City | Columbia, Illinois |
---|---|
Broadcast area | Greater St. Louis |
Branding | ALT 104.9 |
Slogan | St. Louis' Alternative Rock |
Frequency | 104.9 MHz FM (also on HD Radio) 104.9-2 FM-"The Beat" (Urban Contemporary) |
First air date | February 15, 1964 (as WCBW) |
Format | Alternative rock |
ERP | 7,800 watts (CP: 8,400 watts) |
HAAT | 175 meters |
Class | C3 |
Facility ID | 13793 |
Callsign meaning | "Alt" with second L replacing A |
Former callsigns | WCBW (1964-1997) WIMJ (1997) KMJM-FM (1997-2012) KBWX (2012-2016) |
Owner |
iHeartMedia (Citicasters Licenses, Inc.) |
Sister stations | KATZ, KLOU, KMJM-FM, KSD, KSLZ |
Webcast |
Listen Live HD2: Listen Live |
Website | Alt1049fm.com |
KLLT (104.9 FM) is an FM radio station licensed to Columbia, Illinois, better known as "ALT 104.9". Owned and operated by iHeartMedia, the station airs an alternative rock format for the greater St. Louis, Missouri Metropolitan Area. Its transmitter is located in the Resurrection Cemetery in Shrewsbury, and operates from studios in St. Louis just south of Forest Park.
KLLT is licensed by the FCC to broadcast in the HD digital format.
The 104.9 frequency originally went on the air February 15, 1964 from the basement of station owner Joseph Lepp as WCBW in Columbia, and was a typical small town radio station. In 1980, the station was sold to Continental Broadcasting, and the station became the first station in the St. Louis area with a format of Contemporary Christian Music, still with a weak 3,000 watt signal based in Columbia, but it could be heard in much of the St. Louis area. The station was called "104.9 The Bridge" at the time.

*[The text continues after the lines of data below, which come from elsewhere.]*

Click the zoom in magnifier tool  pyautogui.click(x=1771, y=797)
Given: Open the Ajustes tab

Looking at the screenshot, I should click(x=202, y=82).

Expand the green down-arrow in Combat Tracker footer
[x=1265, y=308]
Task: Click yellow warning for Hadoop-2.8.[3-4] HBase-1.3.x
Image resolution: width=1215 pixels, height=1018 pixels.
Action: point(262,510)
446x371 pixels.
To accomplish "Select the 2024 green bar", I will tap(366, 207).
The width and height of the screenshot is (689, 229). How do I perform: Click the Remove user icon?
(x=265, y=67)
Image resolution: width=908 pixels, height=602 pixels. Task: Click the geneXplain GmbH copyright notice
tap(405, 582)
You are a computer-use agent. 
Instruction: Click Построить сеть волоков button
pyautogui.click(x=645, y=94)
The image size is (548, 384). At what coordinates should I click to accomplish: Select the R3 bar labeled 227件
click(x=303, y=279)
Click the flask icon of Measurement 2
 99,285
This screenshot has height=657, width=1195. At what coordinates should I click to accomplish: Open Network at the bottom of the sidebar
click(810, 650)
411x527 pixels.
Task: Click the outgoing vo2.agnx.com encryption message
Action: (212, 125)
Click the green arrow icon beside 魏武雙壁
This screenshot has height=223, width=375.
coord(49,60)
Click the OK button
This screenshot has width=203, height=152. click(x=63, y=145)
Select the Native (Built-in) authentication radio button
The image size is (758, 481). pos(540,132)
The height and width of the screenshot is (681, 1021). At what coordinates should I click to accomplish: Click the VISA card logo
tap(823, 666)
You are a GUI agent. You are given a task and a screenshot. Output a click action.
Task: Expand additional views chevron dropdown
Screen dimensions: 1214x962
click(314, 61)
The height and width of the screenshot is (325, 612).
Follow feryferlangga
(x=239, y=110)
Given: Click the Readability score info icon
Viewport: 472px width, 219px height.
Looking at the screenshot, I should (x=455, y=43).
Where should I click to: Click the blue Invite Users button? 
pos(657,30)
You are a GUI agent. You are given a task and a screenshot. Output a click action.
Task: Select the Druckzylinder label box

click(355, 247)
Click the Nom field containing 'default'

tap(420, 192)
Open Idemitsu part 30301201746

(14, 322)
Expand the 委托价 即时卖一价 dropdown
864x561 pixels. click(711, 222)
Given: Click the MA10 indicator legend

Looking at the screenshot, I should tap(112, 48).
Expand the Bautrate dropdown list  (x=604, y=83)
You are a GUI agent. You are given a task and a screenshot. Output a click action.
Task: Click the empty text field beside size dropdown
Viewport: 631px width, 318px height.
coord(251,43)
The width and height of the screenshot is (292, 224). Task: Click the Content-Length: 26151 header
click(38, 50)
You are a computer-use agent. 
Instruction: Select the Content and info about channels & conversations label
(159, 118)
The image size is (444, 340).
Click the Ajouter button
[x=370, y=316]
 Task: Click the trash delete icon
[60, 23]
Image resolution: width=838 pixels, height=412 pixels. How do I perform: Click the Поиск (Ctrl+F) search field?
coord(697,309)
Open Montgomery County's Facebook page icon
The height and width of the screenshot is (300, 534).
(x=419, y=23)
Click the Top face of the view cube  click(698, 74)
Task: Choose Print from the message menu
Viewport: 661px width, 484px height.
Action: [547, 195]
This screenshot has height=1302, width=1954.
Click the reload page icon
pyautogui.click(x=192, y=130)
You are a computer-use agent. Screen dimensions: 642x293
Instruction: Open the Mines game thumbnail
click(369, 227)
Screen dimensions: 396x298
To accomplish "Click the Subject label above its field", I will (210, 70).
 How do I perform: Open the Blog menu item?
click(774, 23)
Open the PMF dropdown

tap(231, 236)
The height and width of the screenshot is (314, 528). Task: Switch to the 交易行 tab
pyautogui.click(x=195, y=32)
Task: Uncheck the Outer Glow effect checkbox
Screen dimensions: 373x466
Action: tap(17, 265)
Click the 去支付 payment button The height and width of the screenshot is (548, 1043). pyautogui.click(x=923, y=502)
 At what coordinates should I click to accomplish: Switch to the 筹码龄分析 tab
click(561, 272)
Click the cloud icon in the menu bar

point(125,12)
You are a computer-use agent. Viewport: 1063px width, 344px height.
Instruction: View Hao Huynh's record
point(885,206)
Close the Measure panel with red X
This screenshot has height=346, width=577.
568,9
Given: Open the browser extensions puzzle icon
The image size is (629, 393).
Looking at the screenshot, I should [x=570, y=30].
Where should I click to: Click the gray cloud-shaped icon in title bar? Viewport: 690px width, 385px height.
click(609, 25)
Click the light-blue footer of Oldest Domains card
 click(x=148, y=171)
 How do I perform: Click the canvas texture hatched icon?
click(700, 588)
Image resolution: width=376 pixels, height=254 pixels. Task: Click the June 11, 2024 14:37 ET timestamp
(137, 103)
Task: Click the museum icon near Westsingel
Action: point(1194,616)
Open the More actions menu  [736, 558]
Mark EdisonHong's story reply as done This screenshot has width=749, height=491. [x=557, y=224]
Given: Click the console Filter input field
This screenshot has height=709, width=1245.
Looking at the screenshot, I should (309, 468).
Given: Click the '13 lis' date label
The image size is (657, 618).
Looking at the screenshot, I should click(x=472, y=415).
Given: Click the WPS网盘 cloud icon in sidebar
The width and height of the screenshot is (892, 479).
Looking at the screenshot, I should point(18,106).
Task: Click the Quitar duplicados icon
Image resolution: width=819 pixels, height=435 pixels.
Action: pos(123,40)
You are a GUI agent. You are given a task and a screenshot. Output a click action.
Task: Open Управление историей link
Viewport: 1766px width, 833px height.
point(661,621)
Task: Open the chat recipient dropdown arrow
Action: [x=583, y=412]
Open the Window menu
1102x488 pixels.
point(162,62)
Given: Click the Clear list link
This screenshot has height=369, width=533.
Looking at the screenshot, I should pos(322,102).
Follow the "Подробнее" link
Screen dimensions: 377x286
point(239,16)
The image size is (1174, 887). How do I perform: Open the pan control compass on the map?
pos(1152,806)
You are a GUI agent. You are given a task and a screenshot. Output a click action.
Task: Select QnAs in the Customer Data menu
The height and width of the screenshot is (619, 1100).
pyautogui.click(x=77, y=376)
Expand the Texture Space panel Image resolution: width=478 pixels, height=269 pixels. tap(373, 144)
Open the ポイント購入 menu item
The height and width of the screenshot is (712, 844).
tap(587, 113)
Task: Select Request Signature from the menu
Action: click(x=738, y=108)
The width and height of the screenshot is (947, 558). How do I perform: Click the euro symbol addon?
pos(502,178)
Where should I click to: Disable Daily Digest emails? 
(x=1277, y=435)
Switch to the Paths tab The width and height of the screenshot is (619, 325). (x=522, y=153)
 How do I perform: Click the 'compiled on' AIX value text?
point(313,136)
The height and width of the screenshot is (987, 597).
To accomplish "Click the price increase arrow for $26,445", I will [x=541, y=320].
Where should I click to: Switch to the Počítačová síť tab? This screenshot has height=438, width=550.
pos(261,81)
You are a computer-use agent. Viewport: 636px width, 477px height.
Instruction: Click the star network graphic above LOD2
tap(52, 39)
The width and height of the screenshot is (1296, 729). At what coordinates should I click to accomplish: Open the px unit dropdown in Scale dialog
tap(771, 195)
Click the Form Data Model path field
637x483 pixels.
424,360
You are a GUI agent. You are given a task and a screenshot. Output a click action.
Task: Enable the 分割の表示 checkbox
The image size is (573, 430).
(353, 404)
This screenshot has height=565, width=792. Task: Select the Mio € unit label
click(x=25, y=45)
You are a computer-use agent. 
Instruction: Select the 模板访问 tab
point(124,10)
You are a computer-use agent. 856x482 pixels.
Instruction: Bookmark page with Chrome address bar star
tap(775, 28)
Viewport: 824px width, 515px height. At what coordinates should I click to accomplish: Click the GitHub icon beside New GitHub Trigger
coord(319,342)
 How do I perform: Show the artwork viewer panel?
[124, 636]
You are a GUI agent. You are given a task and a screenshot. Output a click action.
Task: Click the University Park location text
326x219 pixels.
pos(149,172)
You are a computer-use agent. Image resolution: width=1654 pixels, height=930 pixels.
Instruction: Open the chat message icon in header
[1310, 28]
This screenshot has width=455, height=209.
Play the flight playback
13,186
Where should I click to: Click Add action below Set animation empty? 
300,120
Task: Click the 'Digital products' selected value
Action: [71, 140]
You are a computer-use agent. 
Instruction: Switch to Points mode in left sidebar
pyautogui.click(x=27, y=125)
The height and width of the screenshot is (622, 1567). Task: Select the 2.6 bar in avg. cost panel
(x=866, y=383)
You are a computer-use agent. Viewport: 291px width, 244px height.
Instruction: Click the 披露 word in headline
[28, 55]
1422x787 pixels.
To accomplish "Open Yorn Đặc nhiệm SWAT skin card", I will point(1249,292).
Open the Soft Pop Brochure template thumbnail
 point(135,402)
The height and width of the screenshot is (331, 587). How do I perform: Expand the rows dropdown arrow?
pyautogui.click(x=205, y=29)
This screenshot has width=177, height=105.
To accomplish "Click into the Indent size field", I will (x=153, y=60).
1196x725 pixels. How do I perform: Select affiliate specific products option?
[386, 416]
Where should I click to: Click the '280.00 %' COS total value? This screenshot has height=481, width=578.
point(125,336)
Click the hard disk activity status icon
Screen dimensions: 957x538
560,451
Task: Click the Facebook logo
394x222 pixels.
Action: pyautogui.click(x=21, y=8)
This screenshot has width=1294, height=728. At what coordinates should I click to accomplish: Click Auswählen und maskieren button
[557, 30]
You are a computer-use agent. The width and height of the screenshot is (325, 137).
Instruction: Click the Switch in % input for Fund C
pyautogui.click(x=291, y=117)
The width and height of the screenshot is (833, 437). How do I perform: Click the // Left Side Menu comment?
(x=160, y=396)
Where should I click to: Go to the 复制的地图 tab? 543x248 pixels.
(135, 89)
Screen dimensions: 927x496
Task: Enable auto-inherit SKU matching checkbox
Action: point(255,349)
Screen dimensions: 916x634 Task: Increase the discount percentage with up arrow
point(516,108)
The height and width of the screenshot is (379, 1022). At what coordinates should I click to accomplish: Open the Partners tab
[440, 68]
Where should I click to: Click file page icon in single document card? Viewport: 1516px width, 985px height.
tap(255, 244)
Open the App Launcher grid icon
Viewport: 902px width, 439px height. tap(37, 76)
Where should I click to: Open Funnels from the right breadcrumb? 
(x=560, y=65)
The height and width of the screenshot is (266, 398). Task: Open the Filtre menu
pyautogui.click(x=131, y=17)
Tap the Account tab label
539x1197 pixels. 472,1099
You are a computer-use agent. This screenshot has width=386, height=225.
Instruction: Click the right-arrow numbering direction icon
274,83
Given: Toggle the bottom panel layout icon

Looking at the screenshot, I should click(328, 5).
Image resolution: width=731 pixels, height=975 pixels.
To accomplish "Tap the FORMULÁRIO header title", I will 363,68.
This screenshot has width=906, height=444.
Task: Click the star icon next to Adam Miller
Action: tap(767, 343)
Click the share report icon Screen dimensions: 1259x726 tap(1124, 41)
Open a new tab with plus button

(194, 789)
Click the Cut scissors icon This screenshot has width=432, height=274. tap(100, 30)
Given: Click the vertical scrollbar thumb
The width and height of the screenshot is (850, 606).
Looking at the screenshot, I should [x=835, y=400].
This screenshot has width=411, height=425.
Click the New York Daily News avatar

In 1993, the station was granted a major power upgrade, allowing it to move to the St. Louis Master antenna site in Shrewsbury, and upgrade from 3,000 watts to 25,000 watts, making the 104.9 frequency a full market St. Louis signal. That made the station much more valuable, as did deregulation allowing operators to own several different FM stations in a market in 1996.
In 1997, the station was sold to Jacor Broadcasting, who also owned urban powerhouse KMJM, which was then at 107.7 FM. Instead of installing a new format on the 104.9 frequency, KMJM was relocated to the weaker 104.9 MHz frequency on October 20 of that year to allow its new CHR station KSLZ a better signal into the suburbs on the full 100,000-watt class C 107.7 frequency.